▸ TASK DETAILS
Two lines in the data below mark the range: the one with "The width and height of the screenshot is (1000, 744)." and the one with "Click the 2021年7月 date cell". Return both, along with every line between them, exactly.
---------- SUPPLIED INFORMATION ----------
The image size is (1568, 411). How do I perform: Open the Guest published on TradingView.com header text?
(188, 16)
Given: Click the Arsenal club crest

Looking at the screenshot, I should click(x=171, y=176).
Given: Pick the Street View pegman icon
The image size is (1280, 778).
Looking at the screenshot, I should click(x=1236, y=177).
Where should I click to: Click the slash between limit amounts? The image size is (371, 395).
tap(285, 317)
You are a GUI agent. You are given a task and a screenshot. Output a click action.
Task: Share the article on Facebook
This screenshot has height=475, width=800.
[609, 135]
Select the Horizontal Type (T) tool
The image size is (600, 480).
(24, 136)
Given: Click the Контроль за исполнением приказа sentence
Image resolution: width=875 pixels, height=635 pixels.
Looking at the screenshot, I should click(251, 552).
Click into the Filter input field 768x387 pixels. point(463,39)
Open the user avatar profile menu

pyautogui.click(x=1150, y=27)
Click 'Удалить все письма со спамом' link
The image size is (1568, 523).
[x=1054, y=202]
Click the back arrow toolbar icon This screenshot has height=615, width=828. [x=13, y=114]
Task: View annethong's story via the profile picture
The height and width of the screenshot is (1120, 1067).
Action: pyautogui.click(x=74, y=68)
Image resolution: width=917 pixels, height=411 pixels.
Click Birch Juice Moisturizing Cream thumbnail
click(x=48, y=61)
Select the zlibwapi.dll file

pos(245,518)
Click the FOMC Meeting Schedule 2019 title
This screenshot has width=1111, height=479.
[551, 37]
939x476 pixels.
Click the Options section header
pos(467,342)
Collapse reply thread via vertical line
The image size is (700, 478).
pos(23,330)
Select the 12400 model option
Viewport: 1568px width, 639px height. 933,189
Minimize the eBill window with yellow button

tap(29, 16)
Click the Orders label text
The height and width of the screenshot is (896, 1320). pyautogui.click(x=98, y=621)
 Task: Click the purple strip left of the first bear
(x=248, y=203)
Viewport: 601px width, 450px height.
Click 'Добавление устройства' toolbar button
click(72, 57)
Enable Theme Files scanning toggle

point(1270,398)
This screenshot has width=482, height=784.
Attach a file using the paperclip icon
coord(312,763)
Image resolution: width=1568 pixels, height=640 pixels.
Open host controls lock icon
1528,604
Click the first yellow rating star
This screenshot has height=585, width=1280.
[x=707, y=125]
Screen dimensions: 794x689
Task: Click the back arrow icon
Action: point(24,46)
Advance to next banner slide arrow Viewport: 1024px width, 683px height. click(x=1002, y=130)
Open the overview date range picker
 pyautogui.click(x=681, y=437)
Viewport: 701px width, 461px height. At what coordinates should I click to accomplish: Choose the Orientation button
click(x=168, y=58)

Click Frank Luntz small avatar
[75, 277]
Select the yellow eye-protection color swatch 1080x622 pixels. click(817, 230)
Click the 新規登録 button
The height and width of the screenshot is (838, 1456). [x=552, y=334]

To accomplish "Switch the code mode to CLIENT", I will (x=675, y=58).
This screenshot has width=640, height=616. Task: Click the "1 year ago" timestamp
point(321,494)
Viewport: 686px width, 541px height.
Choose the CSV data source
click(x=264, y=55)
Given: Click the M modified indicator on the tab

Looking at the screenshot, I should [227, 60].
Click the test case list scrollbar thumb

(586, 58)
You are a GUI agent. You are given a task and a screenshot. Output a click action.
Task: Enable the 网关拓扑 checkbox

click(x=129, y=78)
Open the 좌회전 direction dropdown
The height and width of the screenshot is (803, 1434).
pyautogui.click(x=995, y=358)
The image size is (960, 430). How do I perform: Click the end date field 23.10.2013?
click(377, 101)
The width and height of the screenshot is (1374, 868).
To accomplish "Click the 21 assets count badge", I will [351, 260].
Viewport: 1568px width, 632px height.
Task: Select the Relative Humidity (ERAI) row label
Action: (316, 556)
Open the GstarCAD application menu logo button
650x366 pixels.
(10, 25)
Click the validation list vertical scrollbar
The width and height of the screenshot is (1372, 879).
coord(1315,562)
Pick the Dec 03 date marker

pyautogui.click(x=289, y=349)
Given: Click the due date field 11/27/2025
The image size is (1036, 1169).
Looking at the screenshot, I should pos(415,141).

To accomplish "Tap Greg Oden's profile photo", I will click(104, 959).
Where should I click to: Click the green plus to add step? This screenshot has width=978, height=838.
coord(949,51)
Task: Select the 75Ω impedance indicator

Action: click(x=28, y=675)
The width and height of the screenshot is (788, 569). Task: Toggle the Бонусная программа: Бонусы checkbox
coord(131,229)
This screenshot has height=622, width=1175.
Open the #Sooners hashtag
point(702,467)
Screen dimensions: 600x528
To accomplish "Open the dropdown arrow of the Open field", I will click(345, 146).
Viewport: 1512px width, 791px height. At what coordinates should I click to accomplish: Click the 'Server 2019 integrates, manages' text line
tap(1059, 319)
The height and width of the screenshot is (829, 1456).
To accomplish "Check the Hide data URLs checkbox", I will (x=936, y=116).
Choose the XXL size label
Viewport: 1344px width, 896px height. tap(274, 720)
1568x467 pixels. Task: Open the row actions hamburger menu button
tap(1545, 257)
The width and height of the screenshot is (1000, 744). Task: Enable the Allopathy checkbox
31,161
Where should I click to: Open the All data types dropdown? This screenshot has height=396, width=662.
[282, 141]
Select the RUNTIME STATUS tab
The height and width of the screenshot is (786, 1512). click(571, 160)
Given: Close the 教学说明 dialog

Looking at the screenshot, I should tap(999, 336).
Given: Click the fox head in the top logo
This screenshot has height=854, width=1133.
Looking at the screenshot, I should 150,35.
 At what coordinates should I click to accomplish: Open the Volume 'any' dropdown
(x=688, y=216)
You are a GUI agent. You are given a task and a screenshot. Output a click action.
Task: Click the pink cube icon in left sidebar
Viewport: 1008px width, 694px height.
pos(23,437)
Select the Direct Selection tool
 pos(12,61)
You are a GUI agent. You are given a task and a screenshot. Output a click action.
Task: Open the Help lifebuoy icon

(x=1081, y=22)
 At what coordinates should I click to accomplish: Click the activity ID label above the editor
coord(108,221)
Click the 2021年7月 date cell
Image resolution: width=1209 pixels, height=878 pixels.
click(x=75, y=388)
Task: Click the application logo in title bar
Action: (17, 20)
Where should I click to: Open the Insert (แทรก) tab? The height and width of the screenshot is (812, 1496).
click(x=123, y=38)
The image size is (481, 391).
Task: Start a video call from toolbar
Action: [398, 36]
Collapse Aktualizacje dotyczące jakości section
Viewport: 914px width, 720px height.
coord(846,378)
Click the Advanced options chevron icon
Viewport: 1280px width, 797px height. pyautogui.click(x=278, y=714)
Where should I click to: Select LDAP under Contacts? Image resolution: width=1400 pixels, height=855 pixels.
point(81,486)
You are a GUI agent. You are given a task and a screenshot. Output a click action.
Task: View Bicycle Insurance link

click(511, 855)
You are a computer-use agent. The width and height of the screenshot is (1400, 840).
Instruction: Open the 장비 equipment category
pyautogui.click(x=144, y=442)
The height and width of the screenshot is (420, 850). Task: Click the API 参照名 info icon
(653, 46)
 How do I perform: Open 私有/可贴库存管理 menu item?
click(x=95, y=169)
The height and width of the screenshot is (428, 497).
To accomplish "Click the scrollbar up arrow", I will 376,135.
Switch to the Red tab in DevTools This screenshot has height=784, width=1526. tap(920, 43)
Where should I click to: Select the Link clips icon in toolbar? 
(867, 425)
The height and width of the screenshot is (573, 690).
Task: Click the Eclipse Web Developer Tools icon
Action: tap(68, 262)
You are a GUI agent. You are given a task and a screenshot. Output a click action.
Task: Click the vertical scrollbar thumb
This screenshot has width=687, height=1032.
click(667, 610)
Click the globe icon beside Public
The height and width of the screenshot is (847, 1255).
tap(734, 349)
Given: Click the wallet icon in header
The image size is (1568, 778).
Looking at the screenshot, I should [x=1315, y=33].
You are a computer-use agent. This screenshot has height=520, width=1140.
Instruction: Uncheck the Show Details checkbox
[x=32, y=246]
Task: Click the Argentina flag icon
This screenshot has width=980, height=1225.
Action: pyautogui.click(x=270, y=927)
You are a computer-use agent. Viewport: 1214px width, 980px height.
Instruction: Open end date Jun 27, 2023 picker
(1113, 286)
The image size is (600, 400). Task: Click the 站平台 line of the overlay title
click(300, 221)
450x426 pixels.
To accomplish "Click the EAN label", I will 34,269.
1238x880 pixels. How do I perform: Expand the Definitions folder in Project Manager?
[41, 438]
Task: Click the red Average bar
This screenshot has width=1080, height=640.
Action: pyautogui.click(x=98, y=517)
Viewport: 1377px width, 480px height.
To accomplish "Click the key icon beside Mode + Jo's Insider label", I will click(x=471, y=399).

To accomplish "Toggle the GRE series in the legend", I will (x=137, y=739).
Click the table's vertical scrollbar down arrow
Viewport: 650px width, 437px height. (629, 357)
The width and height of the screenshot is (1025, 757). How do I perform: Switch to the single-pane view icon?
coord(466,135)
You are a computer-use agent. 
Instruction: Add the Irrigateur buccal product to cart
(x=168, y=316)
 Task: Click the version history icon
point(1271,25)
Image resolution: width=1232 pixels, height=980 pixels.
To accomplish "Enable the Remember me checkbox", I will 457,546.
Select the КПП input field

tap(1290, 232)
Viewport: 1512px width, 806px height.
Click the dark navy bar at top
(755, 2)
----------
▸ TASK ANSWER
The width and height of the screenshot is (1000, 744). Task: Enable the Allopathy checkbox
31,161
Where should I click to: Open the All data types dropdown? This screenshot has height=396, width=662.
[282, 141]
Select the RUNTIME STATUS tab
The height and width of the screenshot is (786, 1512). click(571, 160)
Given: Close the 教学说明 dialog

Looking at the screenshot, I should tap(999, 336).
Given: Click the fox head in the top logo
This screenshot has height=854, width=1133.
Looking at the screenshot, I should 150,35.
 At what coordinates should I click to accomplish: Open the Volume 'any' dropdown
(x=688, y=216)
You are a GUI agent. You are given a task and a screenshot. Output a click action.
Task: Click the pink cube icon in left sidebar
Viewport: 1008px width, 694px height.
pos(23,437)
Select the Direct Selection tool
 pos(12,61)
You are a GUI agent. You are given a task and a screenshot. Output a click action.
Task: Open the Help lifebuoy icon

(x=1081, y=22)
 At what coordinates should I click to accomplish: Click the activity ID label above the editor
coord(108,221)
Click the 2021年7月 date cell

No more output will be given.